Selected excerpt:
** begin **

The Turin Shroud goes on display for the first time in five years on Sunday with more than a million people already booked in to view one of Christianity's most celebrated relics.

Turin shroud back on display after five years
Pilgrims watch the Shroud on April 19th at the duomo in Turin. Photo: Marco Bertorello/AFP

Devotees believe the shroud, which is imprinted with the image of a man who appears to have been crucified, to be the burial cloth of Jesus Christ.

Sceptics are just as adamant that it is nothing more than a Medieval forgery which scientists have carbon-dated to around 1300 years after Christ supposedly died on the cross.

Despite their certainty about the likely age of the most-talked-about length of linen in history, researchers have not been able to explain how the remarkable image was created, leaving space for theories of some sort of miraculous process to flourish.

The Church does not officially maintain that Christ's body was wrapped in the shroud or that the image was the product of a miracle.

But it does accord the cloth a special status which has helped to sustain its popularity as an object of veneration.

"What counts the most is that this shroud, as you have seen, reflects in a clear and precise manner how the gospels describe the passion and death of Jesus," said Cesare Nosiglia, the archbishop of Turin.

** end **

What the task asks:
Can you carry on the news article above about the Turin Shroud going back on display, starting after the quote from the archbishop of Turin?

Extracted information:
** begin **

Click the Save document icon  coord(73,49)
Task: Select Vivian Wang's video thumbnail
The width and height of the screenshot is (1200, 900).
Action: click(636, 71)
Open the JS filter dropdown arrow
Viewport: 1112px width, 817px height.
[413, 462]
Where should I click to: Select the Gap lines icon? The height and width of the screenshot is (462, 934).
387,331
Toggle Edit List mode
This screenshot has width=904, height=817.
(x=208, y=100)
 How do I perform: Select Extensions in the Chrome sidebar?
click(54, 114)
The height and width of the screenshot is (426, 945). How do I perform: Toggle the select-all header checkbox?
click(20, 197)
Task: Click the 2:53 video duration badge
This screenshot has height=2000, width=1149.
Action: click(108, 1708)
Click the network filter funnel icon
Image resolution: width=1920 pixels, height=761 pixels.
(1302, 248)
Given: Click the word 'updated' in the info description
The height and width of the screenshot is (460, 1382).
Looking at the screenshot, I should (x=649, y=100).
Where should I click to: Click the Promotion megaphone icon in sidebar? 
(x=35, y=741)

** end **

Answer to the task:
"It is not a profession of faith because it is not an object of faith, nor of devotion, but it can help faith."

Piero Fassino, the mayor of the city best-known as the home of carmaker FIAT and Juventus football club, said the shroud was woven into the city's identity.

"Hundreds of thousands of pilgrims will come to our city over the course of 67 days," he said. "We will welcome them with open arms."

The shroud's enduring appeal is set to be underlined by the huge numbers of pilgrims and other visitors expected in the northern Italian city between Sunday afternoon and June 24th, when it will be exhibited for 12 hours a day (0730-1930) in the Cathedral of St John the Baptist.

Slots to view the shroud are free but have to be reserved via the website www.sindone.org or a special call centre. As of Saturday more than one million had been booked with several days already blocked out.

Viewers will be afforded only a few minutes each in front of the original although they will be able to linger longer in front of a specially-made model and a related exhibition.

When the shroud was last presented to the public, in 2010, more than two million people filed past it.

Pope Francis decreed the latest exhibition to mark the 200th anniversary of the birth of St John Bosco, a 19th Century monk who devoted his life to the education of poor children in newly-industrialized Turin. Francis, who has family roots in the region, is due to visit the city and the exhibition on June 20th-21st.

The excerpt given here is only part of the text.